Refugee Hotel
ON VIEW
Sep 28 - Dec 1, 2013
For six years Gabriele Stabile photographed refugees from Cuba, Africa, Southeast Asia, and the Middle East as they spend their first night in the United States on layover at an airport hotel. In the morning they will fly to cities and towns across America to biegn a new and often complicated life in resettlement.
For most Americans, settling in a hotel may take just a few minutes. For a refugee--a person who has crossed a border to escape war, violence or persecution--it can take more than three hours, sometimes all night, to start feeling comfortable in such a strange and unfamiliar place.
Ordinary items such as a bed, a toilet, towels, carpets, or floral printed bedspread, are nondescript, even boring fixtures for Americans, but for many refugees these are incredible luxuries. As a photographer, Stabile had a chance to see American life anew thorugh his subject's eyes. Through their gaze, everything becomes surreal.
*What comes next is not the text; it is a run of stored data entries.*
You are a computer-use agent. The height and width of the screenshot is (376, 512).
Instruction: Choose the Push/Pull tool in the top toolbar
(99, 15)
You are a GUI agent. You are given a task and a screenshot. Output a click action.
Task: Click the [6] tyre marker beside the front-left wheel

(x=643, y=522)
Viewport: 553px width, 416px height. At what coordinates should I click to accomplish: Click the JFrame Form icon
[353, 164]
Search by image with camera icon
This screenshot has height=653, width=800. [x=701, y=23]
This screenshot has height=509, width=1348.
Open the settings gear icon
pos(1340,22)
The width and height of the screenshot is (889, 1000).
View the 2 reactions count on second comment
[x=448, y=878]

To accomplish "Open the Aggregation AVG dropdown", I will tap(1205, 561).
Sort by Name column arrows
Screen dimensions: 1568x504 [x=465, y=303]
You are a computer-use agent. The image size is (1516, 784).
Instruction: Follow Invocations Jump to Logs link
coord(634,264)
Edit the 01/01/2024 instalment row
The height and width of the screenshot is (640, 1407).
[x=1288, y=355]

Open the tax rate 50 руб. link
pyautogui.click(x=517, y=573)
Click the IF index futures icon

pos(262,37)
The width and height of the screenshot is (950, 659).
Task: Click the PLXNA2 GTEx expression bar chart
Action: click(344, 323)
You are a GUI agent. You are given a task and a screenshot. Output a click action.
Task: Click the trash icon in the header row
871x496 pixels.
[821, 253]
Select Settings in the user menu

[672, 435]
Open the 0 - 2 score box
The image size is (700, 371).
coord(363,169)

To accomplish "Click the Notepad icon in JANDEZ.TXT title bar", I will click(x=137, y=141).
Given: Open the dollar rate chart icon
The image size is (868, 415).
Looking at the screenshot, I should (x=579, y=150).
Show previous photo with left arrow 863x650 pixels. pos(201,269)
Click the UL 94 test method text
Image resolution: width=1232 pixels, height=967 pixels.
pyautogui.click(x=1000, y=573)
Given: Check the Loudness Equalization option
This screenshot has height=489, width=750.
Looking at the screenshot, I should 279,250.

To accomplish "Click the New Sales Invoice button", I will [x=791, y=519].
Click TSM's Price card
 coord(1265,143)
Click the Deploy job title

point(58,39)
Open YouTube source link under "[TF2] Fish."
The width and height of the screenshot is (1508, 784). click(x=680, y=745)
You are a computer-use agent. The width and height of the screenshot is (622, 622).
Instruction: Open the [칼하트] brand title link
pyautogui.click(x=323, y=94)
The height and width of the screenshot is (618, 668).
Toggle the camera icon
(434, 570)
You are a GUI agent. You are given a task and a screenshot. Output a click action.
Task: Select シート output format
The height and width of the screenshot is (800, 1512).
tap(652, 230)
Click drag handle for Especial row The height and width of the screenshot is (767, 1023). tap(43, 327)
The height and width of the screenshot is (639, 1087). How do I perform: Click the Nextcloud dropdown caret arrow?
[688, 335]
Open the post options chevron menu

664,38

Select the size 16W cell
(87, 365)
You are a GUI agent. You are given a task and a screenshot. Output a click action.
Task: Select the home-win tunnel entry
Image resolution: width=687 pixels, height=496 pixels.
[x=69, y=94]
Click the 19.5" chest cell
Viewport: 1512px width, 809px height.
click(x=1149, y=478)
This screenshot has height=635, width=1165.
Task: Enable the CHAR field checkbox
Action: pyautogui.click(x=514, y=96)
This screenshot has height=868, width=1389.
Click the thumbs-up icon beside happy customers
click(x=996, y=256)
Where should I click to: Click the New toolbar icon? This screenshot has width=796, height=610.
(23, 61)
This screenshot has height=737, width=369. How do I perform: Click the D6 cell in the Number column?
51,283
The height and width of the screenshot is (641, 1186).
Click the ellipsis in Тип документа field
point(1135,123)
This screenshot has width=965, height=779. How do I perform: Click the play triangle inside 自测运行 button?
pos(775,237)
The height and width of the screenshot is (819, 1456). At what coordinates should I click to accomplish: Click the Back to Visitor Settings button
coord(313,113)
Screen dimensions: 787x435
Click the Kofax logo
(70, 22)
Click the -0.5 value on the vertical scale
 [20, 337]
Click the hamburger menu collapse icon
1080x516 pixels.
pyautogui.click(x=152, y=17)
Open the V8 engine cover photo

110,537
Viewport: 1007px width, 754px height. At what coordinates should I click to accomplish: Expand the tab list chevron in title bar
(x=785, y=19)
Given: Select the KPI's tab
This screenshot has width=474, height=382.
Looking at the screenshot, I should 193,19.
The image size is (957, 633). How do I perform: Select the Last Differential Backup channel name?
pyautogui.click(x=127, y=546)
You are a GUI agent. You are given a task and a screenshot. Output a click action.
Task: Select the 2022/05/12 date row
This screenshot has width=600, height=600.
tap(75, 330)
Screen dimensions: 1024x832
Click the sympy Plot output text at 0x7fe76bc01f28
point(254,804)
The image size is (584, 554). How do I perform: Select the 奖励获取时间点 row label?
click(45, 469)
Stabile also captured families as they adjusted to life in Fargo, North Dakota; Charlottesville, Virginia; Erie, Pennsylvania; Amarillo, Texas; Tulsa, Oklahoma, and Minneapolis, Minnesota. Refugees, like many immigrants, face unique challenges: finding a living wage, learning a foreign language, adopting or rejecting new cultural attitudes, and sorting through memories and traumas of the past.